Le scene in cui si colloca la fontana sono rappresentazioni relative alle acque che provengono dal sottosuolo e la donna alla fontana è attinente alla figura della Madonna che, secondo alcune tradizioni, avrebbe ricevuto l’annuncio della maternità mentre attingeva acqua alla fonte. Il vangelo dello pseudo-Tommaso riporta: «Mentre Maria stava presso la fonte a riempire la brocca, le apparve un angelo del Signore e le disse – Beata tu sei o Maria, perché nel tuo ventre hai preparato un’abitazione al Signore».

Il ponte.
Elemento ricorrente è il ponte, simbolo di passaggio da un modo di essere ad un altro. La fede, la conoscenza, la morte stessa, equivalgono ad un transito  da una condizione ad un’altra.

La palma.
Immagine dell’«Albero della Vita», pianta misteriosa che Dio aveva creato nel giardino dell’Eden. Era considerata l’albero della pace, dell’abbondanza e della vittoria, tipica dell’area culturale medio-orientale. Tale simbolismo sarà poi ripreso con l’ingresso di Gesù in Gerusalemme su un tappeto di foglie di palma.

Il mulino.
Raffigurazione del tempo che scorre con il girare delle pale e simbolo del nuovo anno raffigurato come una ruota che riprende a girare, ma anche metafora della morte. La macina schiaccia il grano per produrre farina bianca (il bianco era un antico simbolo di morte, ma anche di purezza e di verginità), ma la stessa farina può assumere una valenza positiva, per il fatto di diventare pane, alimento indispensabile al nutrimento.

Il forno.
Il pane che viene sfornato è un chiaro riferimento a Cristo, definito il Pane della Vita, ma è anche il pane materiale che è stato cotto tra le fiamme, simbolo del fuoco dell’inferno, che sostituisce quello spirituale e sazia il corpo senza nutrire l’anima.

L'osteria.

# Istruzioni
[1] Secondo il brano sui simboli, di che cosa è simbolo il ponte?
[2] Per favore, riscrivi il tratto del brano sui simboli che va da "Elemento ricorrente è" fino a "foglie di palma.", mettendo "olivo" al posto di "palma".
[3] Prosegui il brano sui simboli partendo dalla sua ultima riga.

# Dati archiviati
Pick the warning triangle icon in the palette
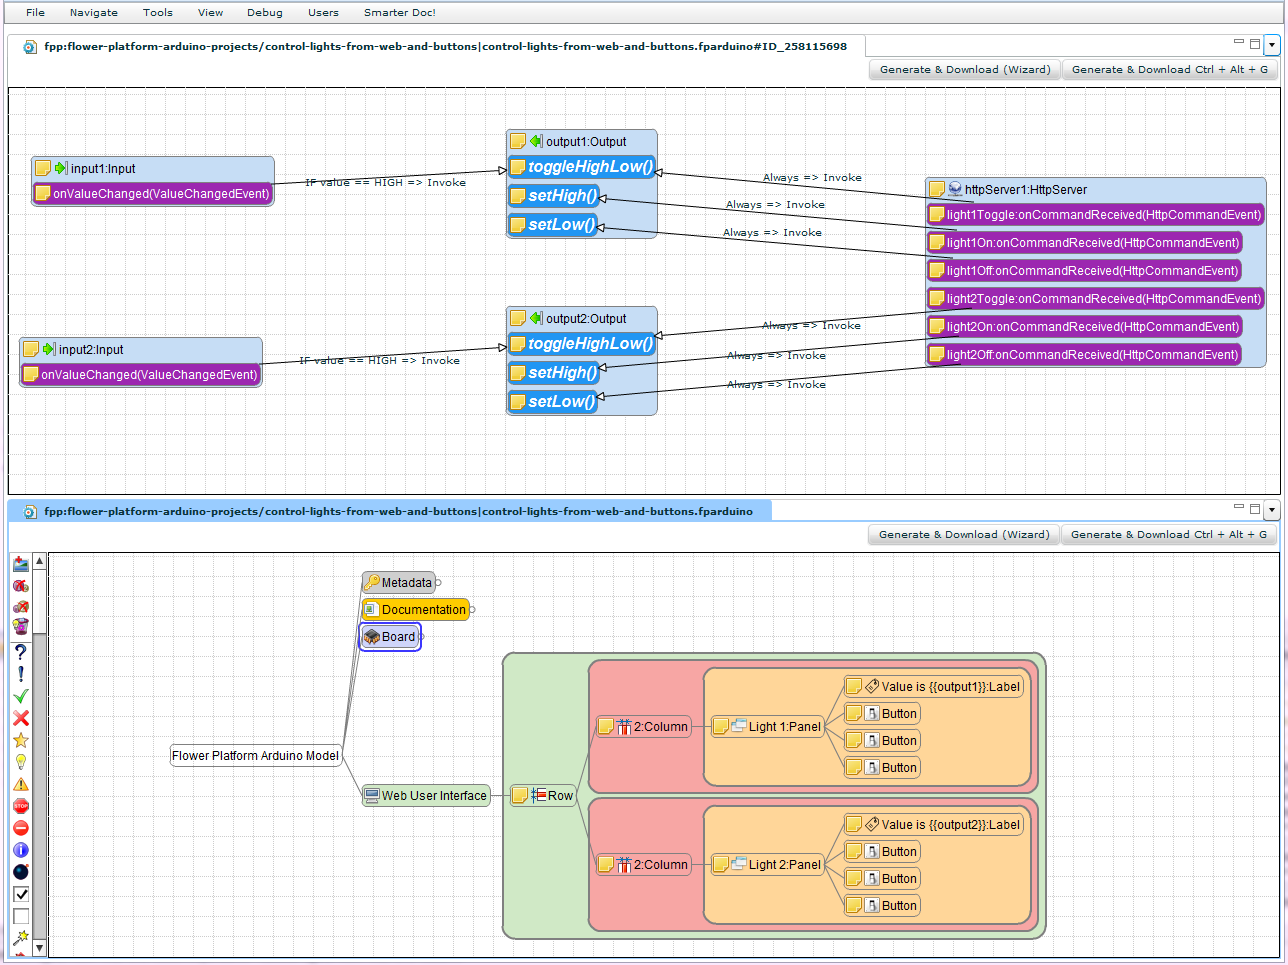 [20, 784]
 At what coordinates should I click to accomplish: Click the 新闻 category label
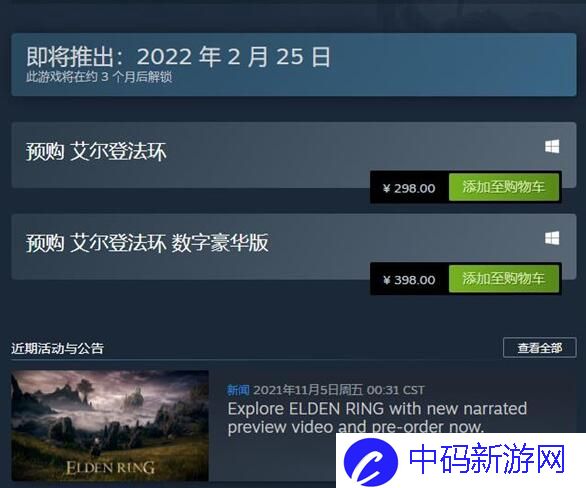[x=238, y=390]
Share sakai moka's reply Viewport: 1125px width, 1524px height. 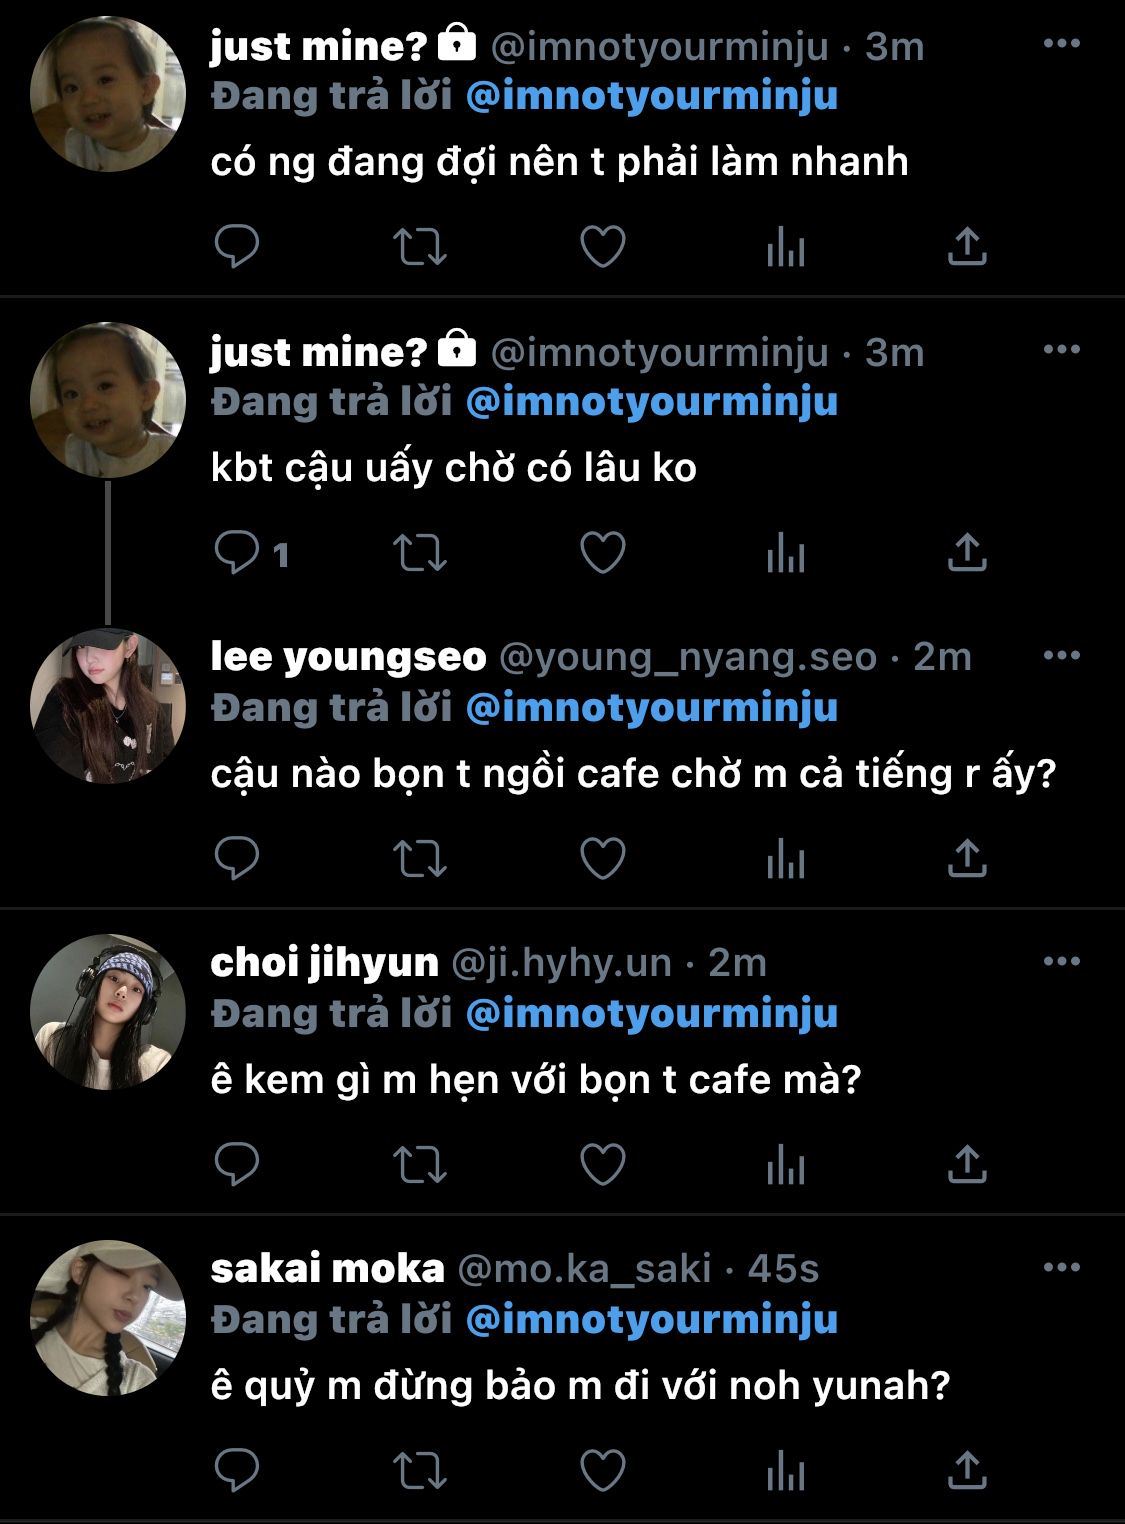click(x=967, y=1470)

# Risposte punto per punto
[1] Il ponte è simbolo di passaggio da un modo di essere a un altro.

[2]
Elemento ricorrente è il ponte, simbolo di passaggio da un modo di essere ad un altro. La fede, la conoscenza, la morte stessa, equivalgono ad un transito  da una condizione ad un’altra.

La olivo.
Immagine dell’«Albero della Vita», pianta misteriosa che Dio aveva creato nel giardino dell’Eden. Era considerata l’albero della pace, dell’abbondanza e della vittoria, tipica dell’area culturale medio-orientale. Tale simbolismo sarà poi ripreso con l’ingresso di Gesù in Gerusalemme su un tappeto di foglie di olivo.

[3]
Luogo ricco di complessi significati che riconduce in primo luogo alla pericolosità del viaggio e della notte. Si riferisce a Maria e Giuseppe che, durante il loro cammino, non trovano alloggio, ma si associa anche il significato rituale del mangiare, riferimento alla vita materiale contrapposta a quella spirituale e, non a caso, l’osteria è posta accanto alla grotta, a simboleggiare  l’eterna lotta tra il bene e il male. È l’incarnazione del peccato e del diavolo che si presenta agli uomini sotto false spoglie. Il diavolo-oste attira gli avventori nell’osteria e lì, tra l’ebbrezza del vino e del cibo, impedisce agli uomini di accorgersi che poco lontano sta nascendo il Figlio di Dio.

Che questo Natale accenda in noi il desiderio di nutrirci di Gesù, di adorarlo, di piegare le ginocchia al grande mistero del suo amore che continua sull’altare per noi.
Vi auguro di vivere questa Festa del Santo Natale nella pace, nella gioia, nella serenità. Il Bambino porti, con le sue braccia aperte, un regalo per voi, il regalo più bello: quello della speranza. Coraggio fratelli e sorelle, non perdetevi d’animo, non lasciatevi cadere le braccia. Coraggio, andate avanti, pieni di fiducia e di speranza, perché Gesù è con noi, si è messo dalla nostra parte.
È Lui la nostra gioia…Gesù!
È Lui la nostra salvezza…Gesù!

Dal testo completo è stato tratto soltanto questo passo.